**What is expected**. The records below hold a stretch from the line with "Task: Refresh the verification code image" through the line with "Screen dimensions: 1284x642"; return exactly those lines, ends included, and nothing more.

**Data supplied**.
○ ○ ○ ○ ○ ○ ○

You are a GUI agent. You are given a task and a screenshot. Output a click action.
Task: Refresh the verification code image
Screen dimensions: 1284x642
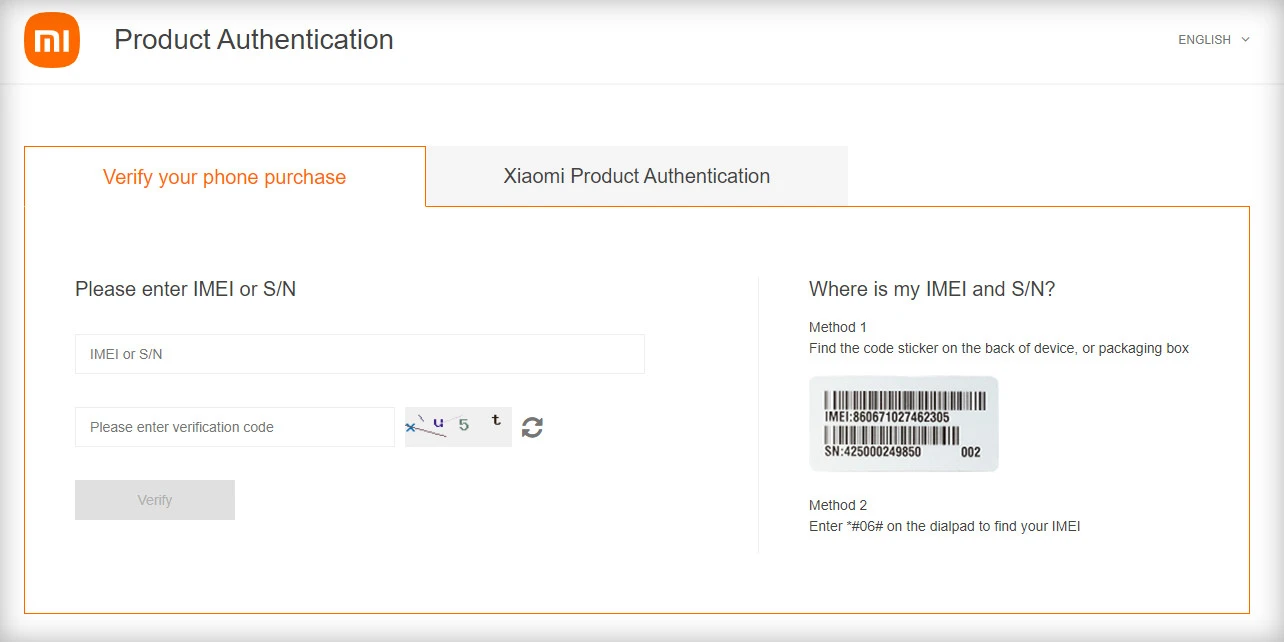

○ ○ ○ ○ ○ ○ ○

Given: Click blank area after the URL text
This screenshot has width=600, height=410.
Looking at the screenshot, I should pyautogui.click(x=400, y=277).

○ ○ ○ ○ ○ ○ ○

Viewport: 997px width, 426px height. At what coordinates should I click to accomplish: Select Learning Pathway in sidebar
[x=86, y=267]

○ ○ ○ ○ ○ ○ ○

**Expected answer**.
Task: Refresh the verification code image
Screen dimensions: 1284x642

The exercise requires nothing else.